[Start]

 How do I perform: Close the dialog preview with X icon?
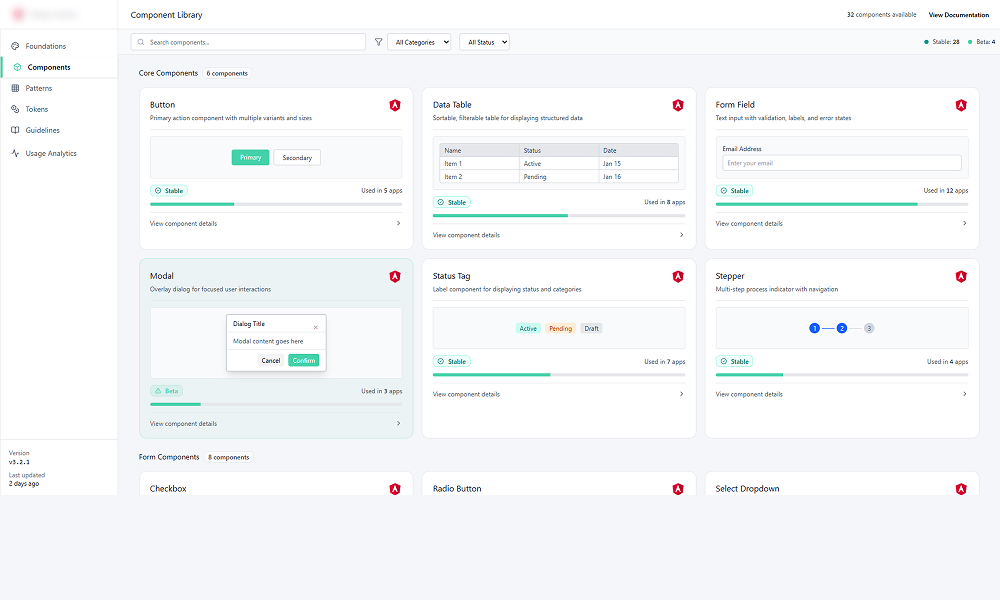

[End]
[Start]

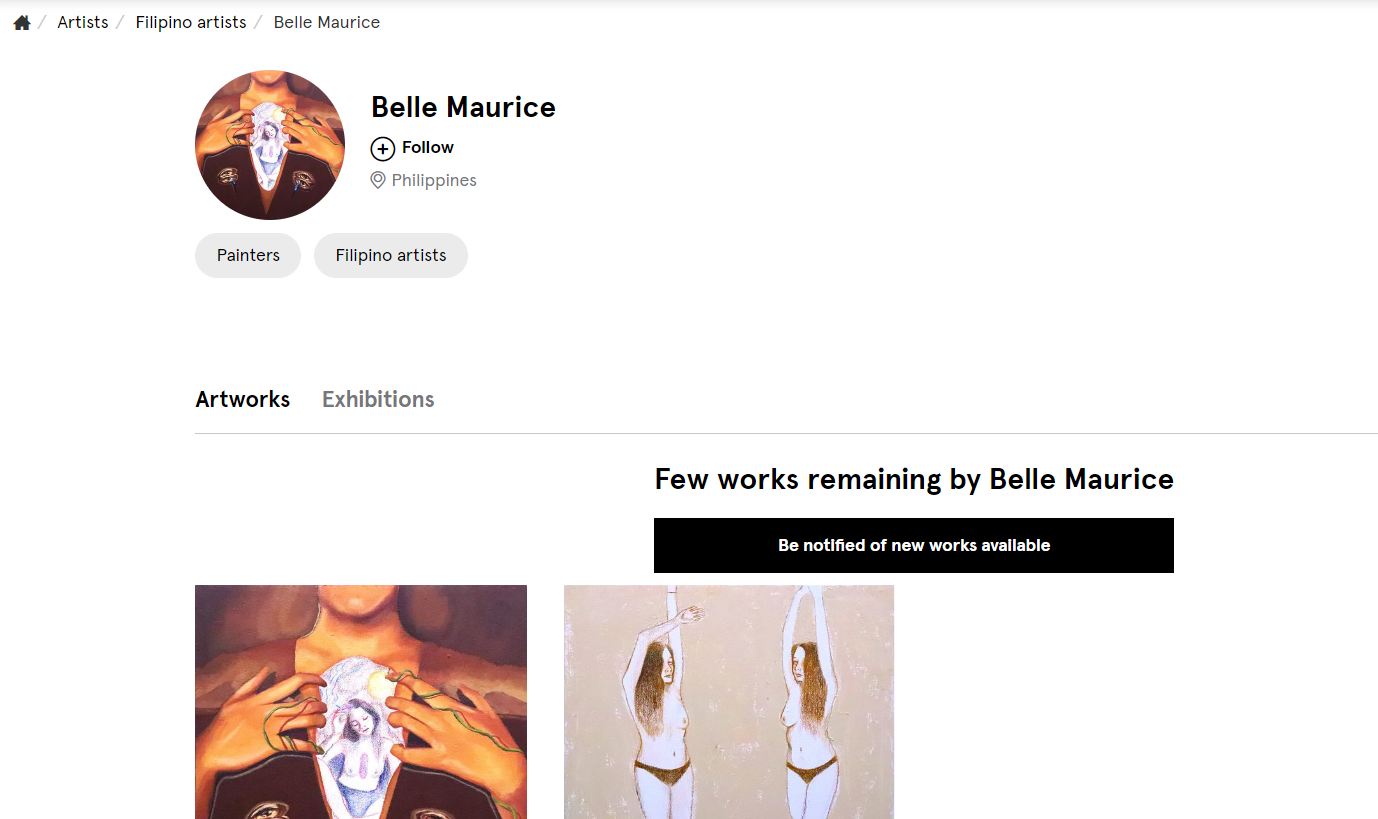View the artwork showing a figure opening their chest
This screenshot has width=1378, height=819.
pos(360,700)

[End]
[Start]

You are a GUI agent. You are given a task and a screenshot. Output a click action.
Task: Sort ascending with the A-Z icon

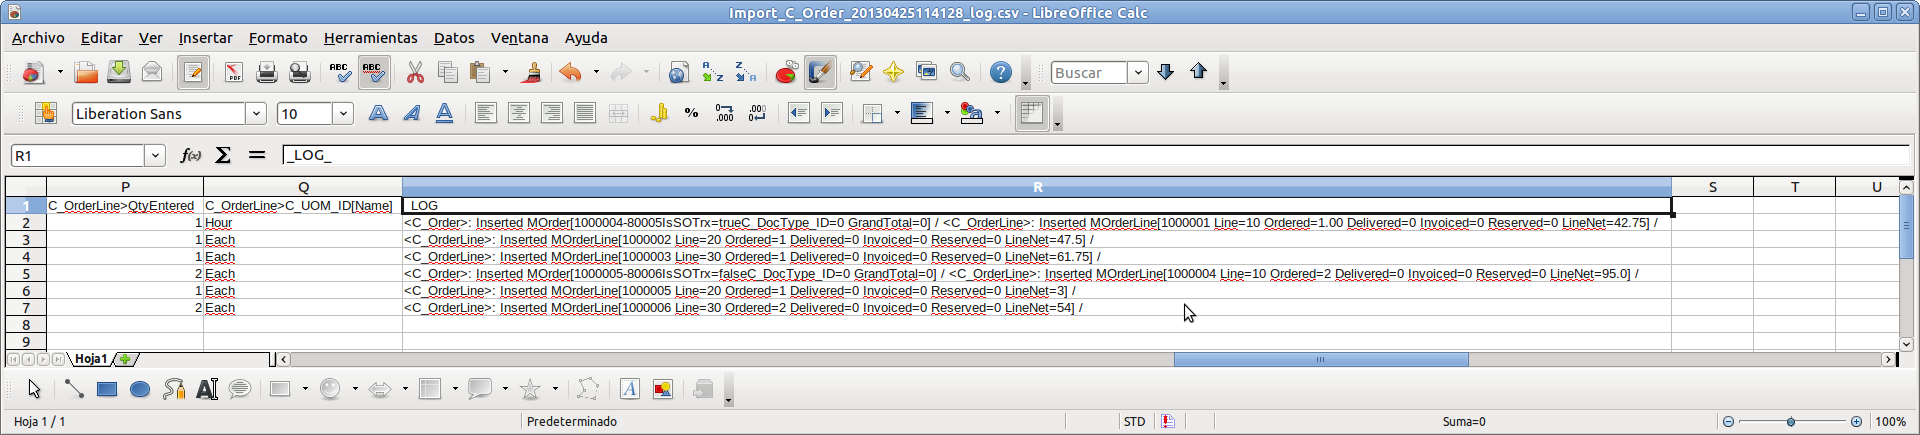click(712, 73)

[End]

◆ Short exercise
Copy the listing lines between the line holding "You are a GUI" and the line holding "click(712, 73)", inclusive. Leave out the pictures.

◆ Written answer
You are a GUI agent. You are given a task and a screenshot. Output a click action.
Task: Sort ascending with the A-Z icon

click(712, 73)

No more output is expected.